Tax Reform & Charitable Giving
The good news for charities–and for taxpayers making charitable gifts—is that the widely used charitable tax deduction wasn’t limited and was actually expanded by the new law. The bad news, however, is that new limits on other tax deductions, such as state and local taxes (SALT), will dramatically reduce the number of taxpayers who itemize their deductions. It is estimated that about 85% of all taxpayers will now use the standard deduction, which is up from 70% under the prior tax law. As a result, donors using the increased standard deduction rather than itemizing deductions may not realize as much of a tax benefit from charitable giving.

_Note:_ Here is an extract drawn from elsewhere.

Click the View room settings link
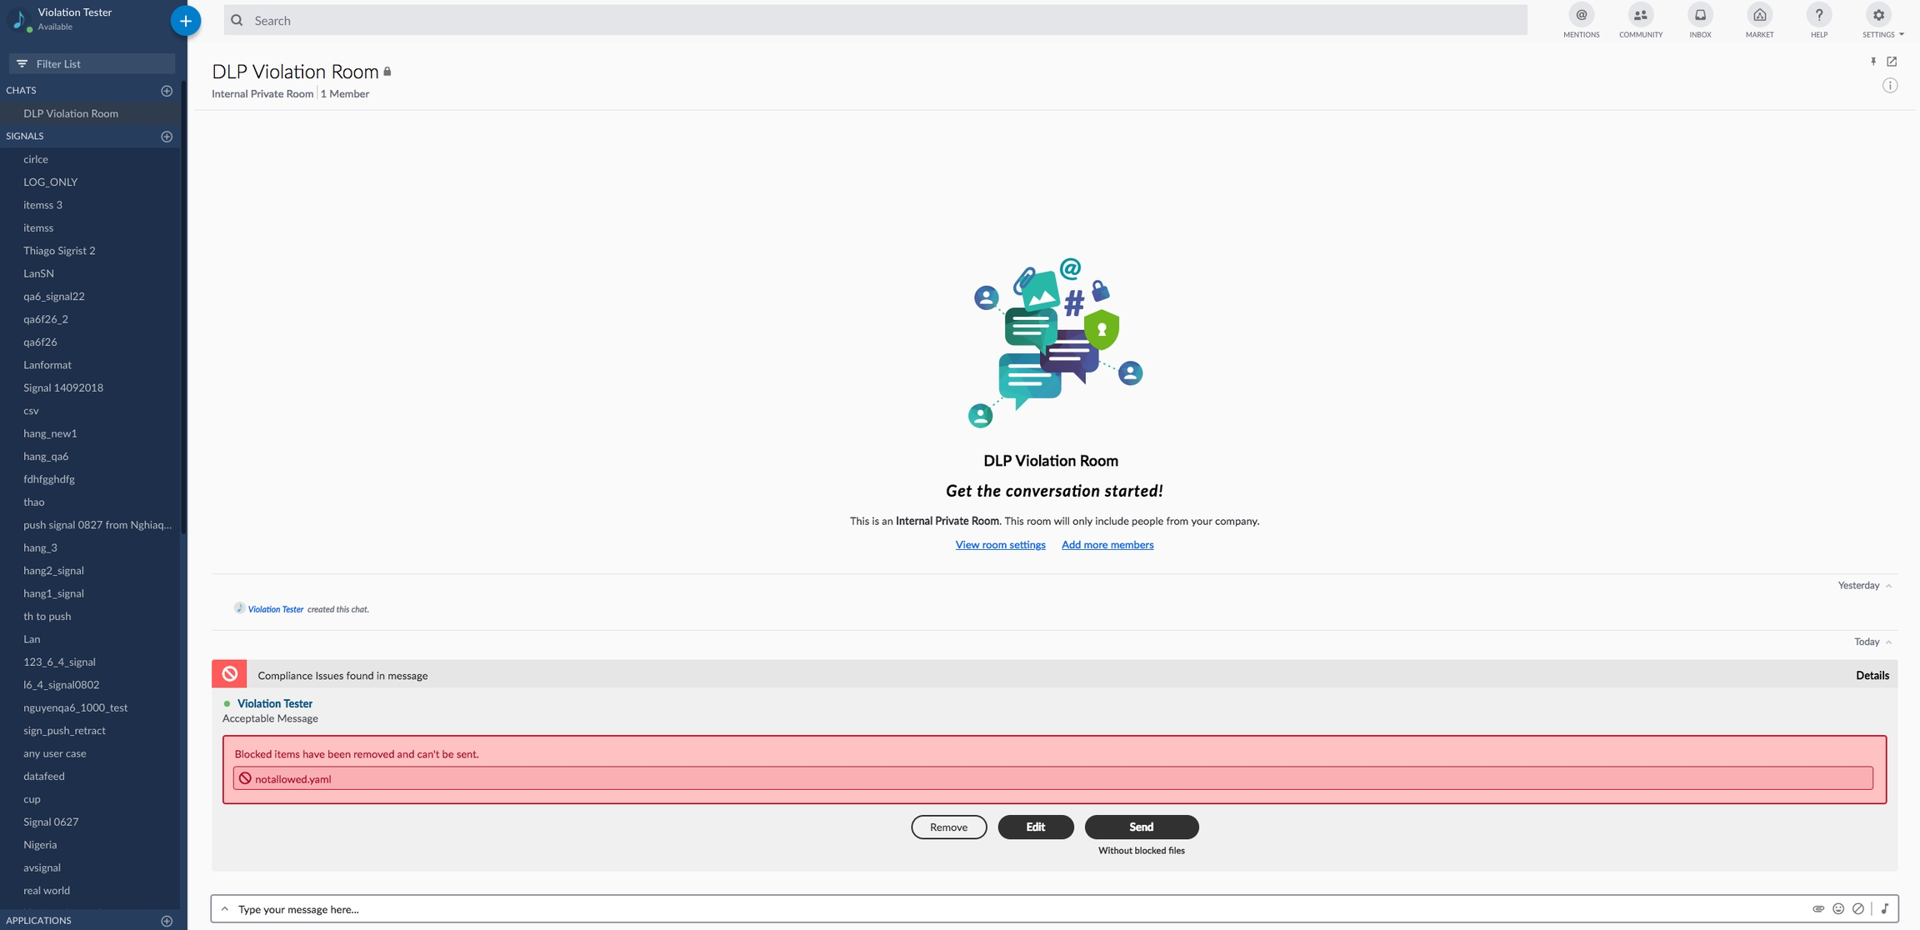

A charitable strategy more attractive to donors who don’t itemize is the direct distribution to a charity from an IRA. Qualified distributions to charity from an IRA allow donors at least 70.5 years of age to make tax-free distributions directly to a qualified charity. This provision was not changed by tax reform. It will still be possible for donors to make tax-free gifts of up to $100,000 per year (total) from their IRAs. These gifts will also qualify as part of the required minimum distribution from an IRA for that year.
When donors give funds directly from an IRA to a qualified charity, they’re not required to report income; they also cannot count the gift as a charitable deduction on their tax returns. By reducing adjusted gross income, however, the gift may result in other savings, such as reduced Medicare premiums and other taxes tied to gross income, including the 3.8% excise tax on investment income. In addition, both Wisconsin and Minnesota will recognize the federal rules for state income tax purposes, at least in 2018.

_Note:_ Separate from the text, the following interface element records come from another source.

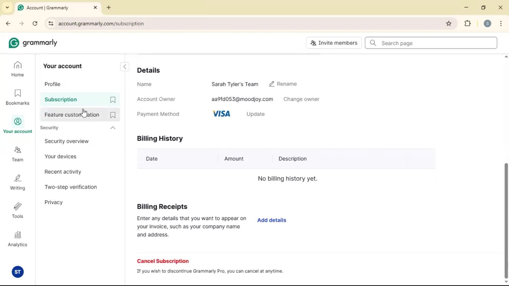
Task: Click the Cancel Subscription link
Action: pos(163,261)
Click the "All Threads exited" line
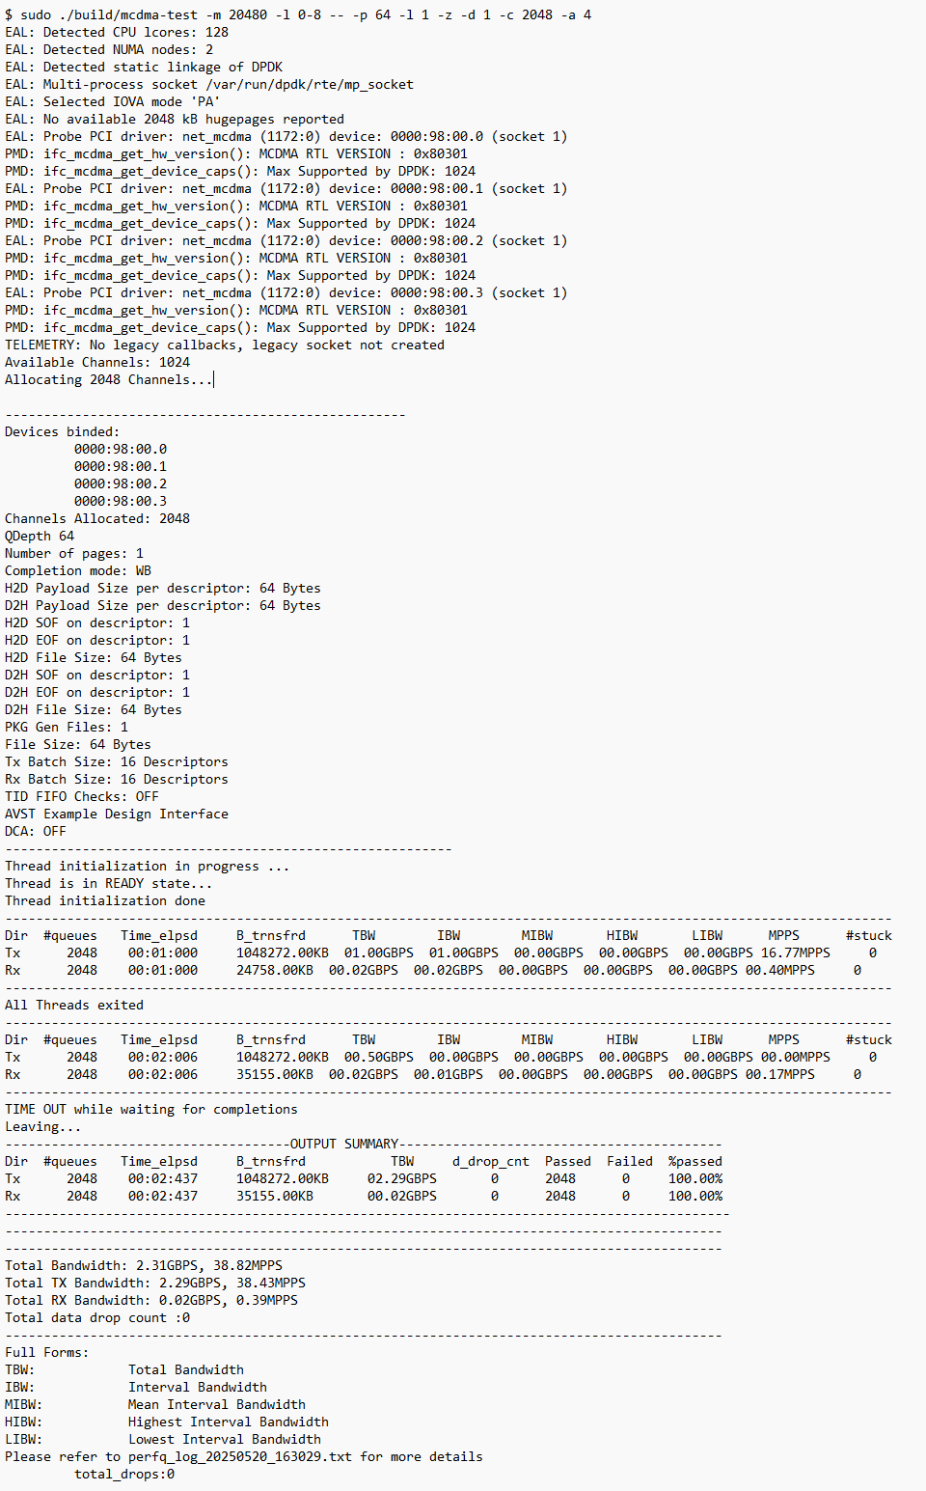The width and height of the screenshot is (926, 1491). pos(74,1005)
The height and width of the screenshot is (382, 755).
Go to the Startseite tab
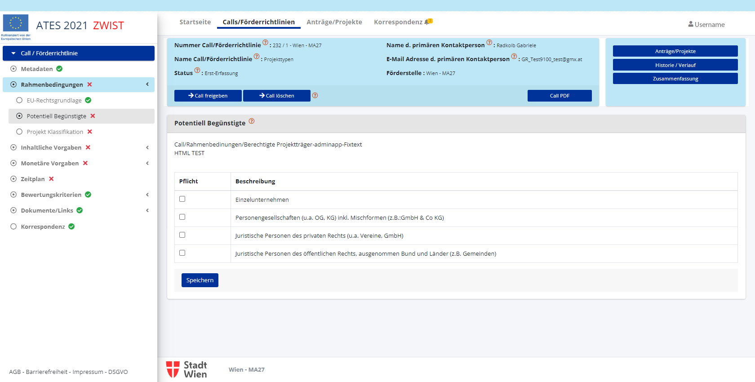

Trust Point will again offer the fee-free “Philanthropic Conduit IRA” for individuals who have only a 401(k) or 403(b) employer plan and no IRA to take advantage of the charitable-giving strategy. However, the qualified plan must allow partial in service distributions. In all cases, we will encourage clients to consider a $500 minimum per charitable distribution.
Tax Reform & Residence Shopping
There has been much written regarding the new limit of $10,000 on the state and local tax deduction (SALT). Some state legislatures have considered legislation to get around this new limit, however the IRS recently said federal law will control the characterization of any payments. High-tax states are worried that thousands of high income earners could move elsewhere over the next few years. In the past, those high earners were able to reduce their high effective state income tax rate by one-third when they deducted those taxes from their federal tax liability.

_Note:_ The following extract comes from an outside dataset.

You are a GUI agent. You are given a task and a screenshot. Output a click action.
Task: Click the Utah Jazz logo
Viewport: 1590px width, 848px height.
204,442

Of course income taxes are only a small part of any relocation decision, so it remains to be seen what impact, if any, this new tax law will have on residence shopping. Actually, many states, such as Minnesota, New York, and California, are projecting a revenue windfall from the tax reform’s base broadening measures since tax reform reduced many deductions so more income is taxed at the state level. But if high tax states don’t consider reducing their tax levy, sharing a border with a high tax state might be the gift that keeps on giving, Stay tuned.
Tax Reform & Divorce
Divorce is stressful in and of itself, but a change in the new tax law regarding alimony may complicate things even further for divorcing couples. For decades the tax law allowed the higher- earning spouse to deduct alimony paid to the lower-income spouse who reported the payments as taxable income. Starting in 2019, however, the new law eliminates the paying spouse’s ability to deduct alimony; also, the receiving spouse won’t have to pay income taxes on the money. This change affects only divorce agreements signed after December 31, 2018, so pre-existing alimony orders will not be impacted.
However, married couples with prenuptial agreements probably need to review their contracts since many of those agreements likely contain alimony provisions based on the prior law. Those provisions may no longer reflect what was intended. Thus, it may be beneficial to contact your attorney and review existing prenuptials before the new alimony rules take effect January 1, 2019.
IRA 5498 Forms on Their Way
Form 5498 is an informational tax form we sent this month to all Traditional and Roth IRA account holders. The form reports the December 31, 2017, fair market value as well as any contributions, rollovers, conversions, and characterizations received in the account for 2017. If you have multiple IRAs with Trust Point, you will receive a 5498 for each account. It is informational only, but each form should be retained along with other documents in your income tax files.
IRS Auditing Fewer Individuals
The percentage of individuals receiving tax audits declined for the sixth consecutive year in 2017, reaching the lowest level since 2002. The IRS audited 0.62% of individual returns in the fiscal year that ended Sept. 30, according to data released a couple of months ago. That represents an audit of about 1 in 160 individual returns in 2017, down from 1 in 90 in 2010, the peak year in the past decade. The audit rate for all income groups declined, even for households with income of more than $1 million.